Description of the task ::
Would you find each line in the entries below with the string "computer" and copy it?

Exercise material ::
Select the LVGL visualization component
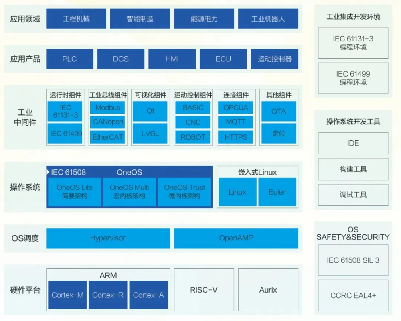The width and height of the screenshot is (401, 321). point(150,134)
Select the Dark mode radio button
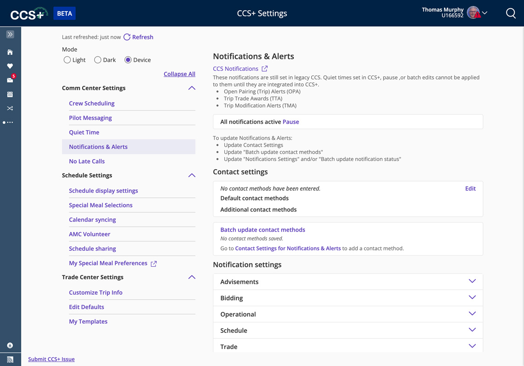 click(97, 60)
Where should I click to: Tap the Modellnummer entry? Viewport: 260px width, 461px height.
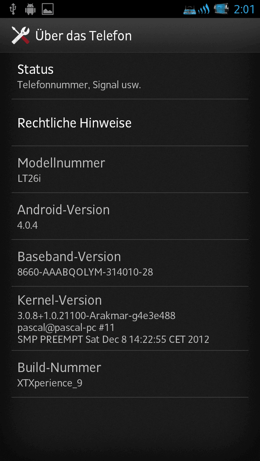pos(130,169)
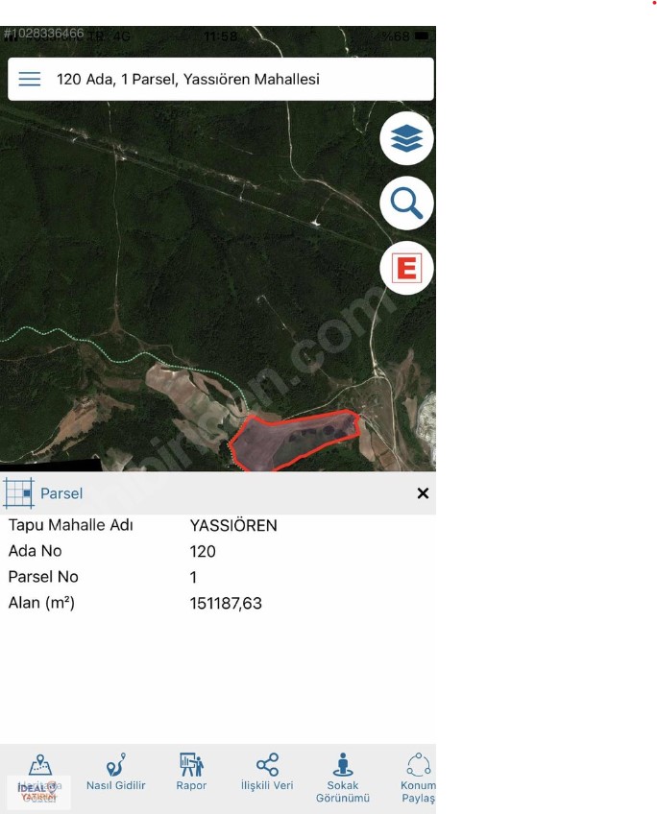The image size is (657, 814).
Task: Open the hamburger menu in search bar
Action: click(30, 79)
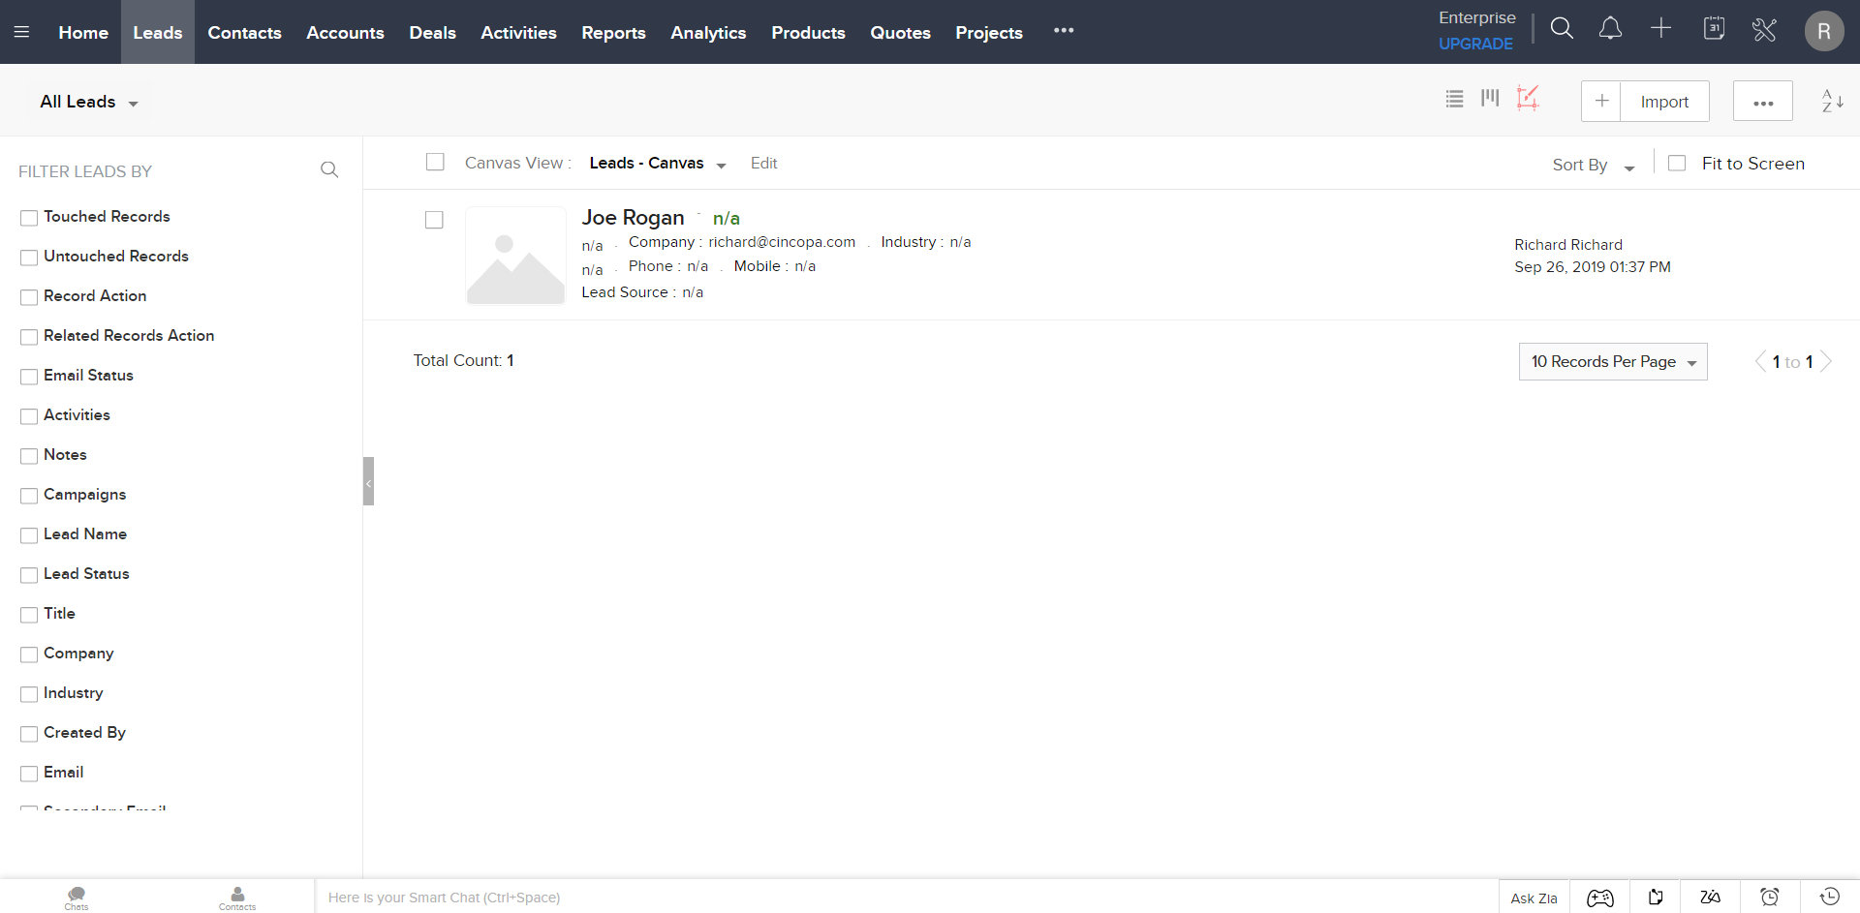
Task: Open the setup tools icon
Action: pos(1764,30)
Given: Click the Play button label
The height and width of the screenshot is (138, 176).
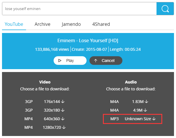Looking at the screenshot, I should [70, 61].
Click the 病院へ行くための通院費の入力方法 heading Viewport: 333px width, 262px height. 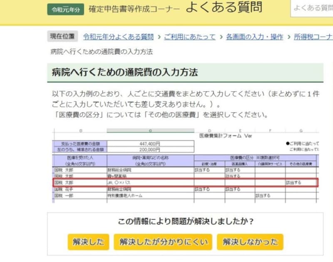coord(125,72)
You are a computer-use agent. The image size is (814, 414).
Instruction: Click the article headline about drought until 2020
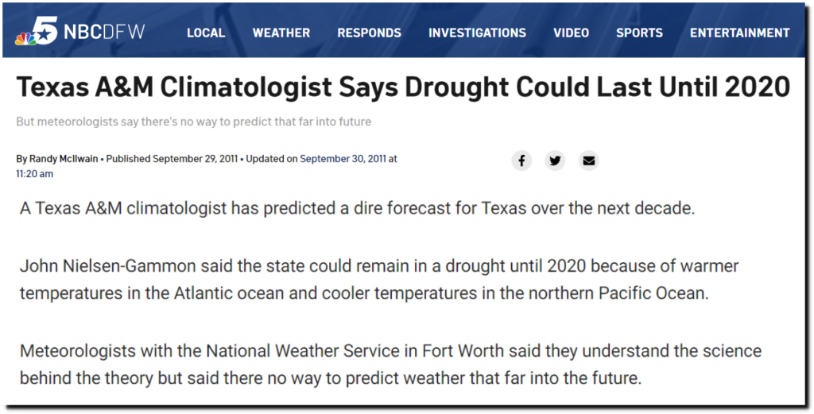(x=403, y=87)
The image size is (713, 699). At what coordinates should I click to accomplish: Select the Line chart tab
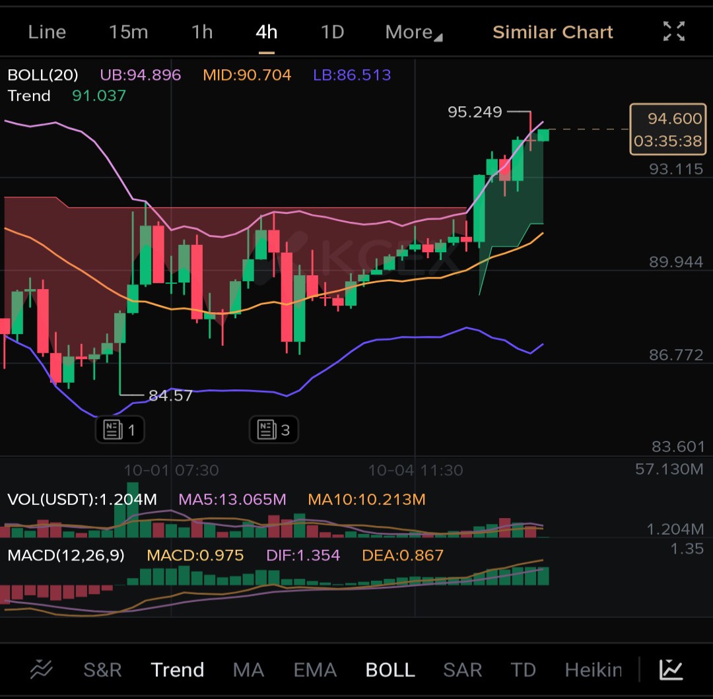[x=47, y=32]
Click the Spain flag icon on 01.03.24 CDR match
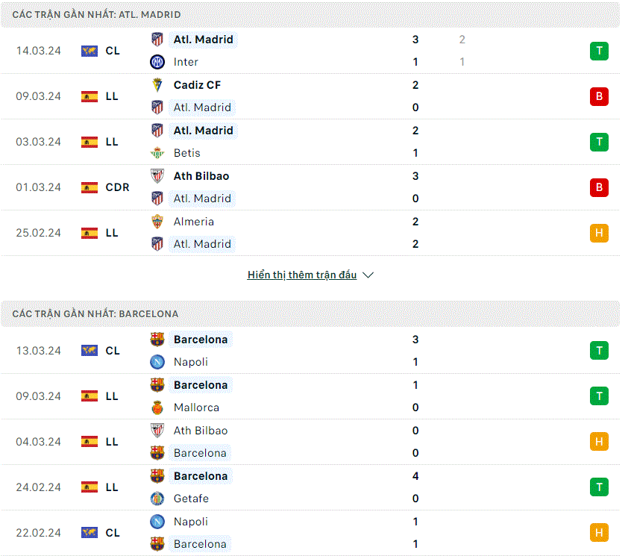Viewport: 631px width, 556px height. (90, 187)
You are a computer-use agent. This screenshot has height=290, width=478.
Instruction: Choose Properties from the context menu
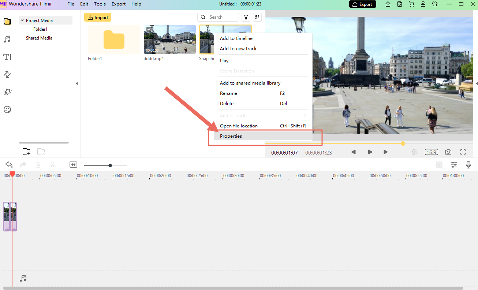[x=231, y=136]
==
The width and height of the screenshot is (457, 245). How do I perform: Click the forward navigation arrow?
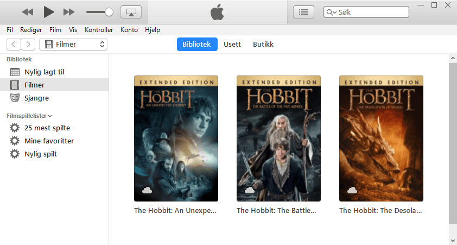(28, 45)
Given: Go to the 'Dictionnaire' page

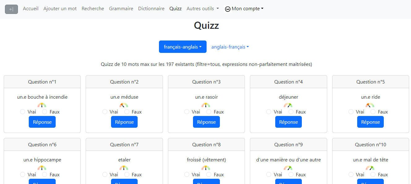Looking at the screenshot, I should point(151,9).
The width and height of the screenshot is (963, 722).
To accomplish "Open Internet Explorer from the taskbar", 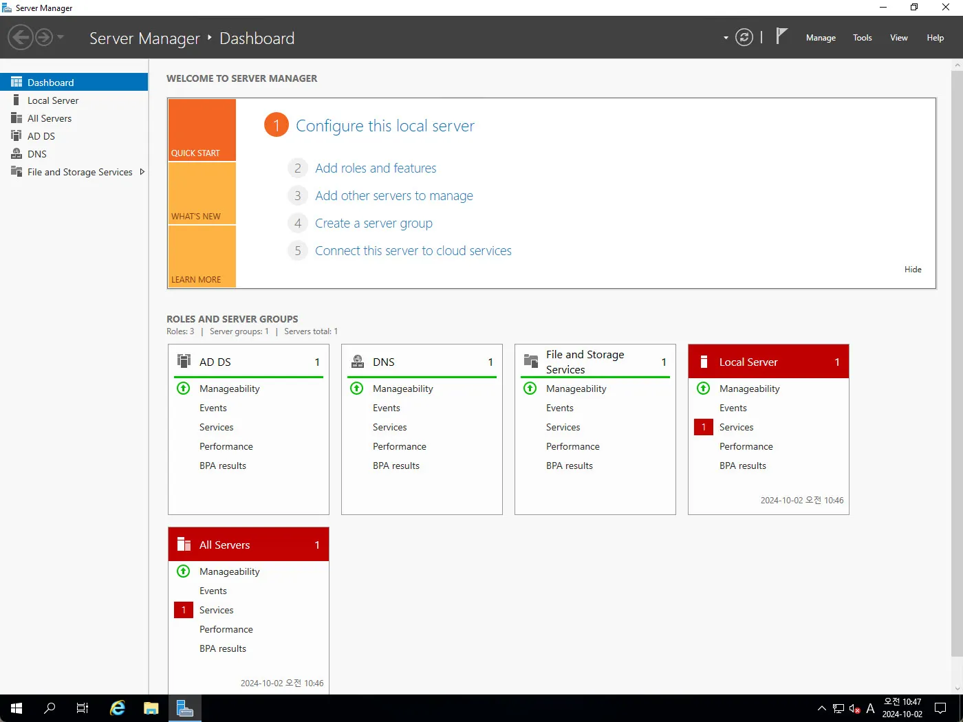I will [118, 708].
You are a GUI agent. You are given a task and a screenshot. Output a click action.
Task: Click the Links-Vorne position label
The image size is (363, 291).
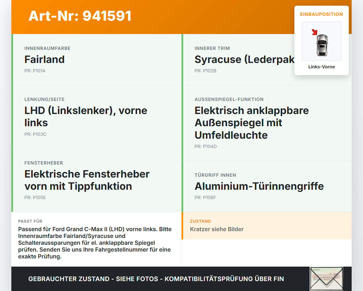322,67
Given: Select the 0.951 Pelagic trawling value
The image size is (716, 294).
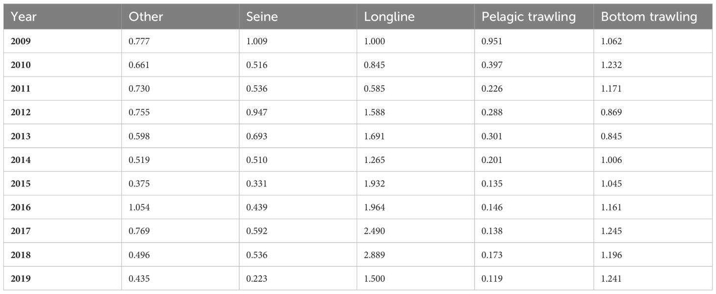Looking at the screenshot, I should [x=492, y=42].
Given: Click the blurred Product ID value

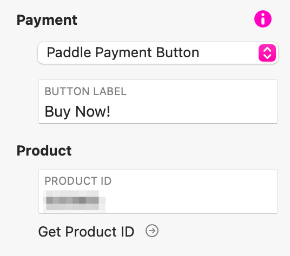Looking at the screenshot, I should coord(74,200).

Response to this task ::
You are a computer-use agent. The image size is (814, 414).
You are a computer-use agent. This screenshot has height=290, width=478.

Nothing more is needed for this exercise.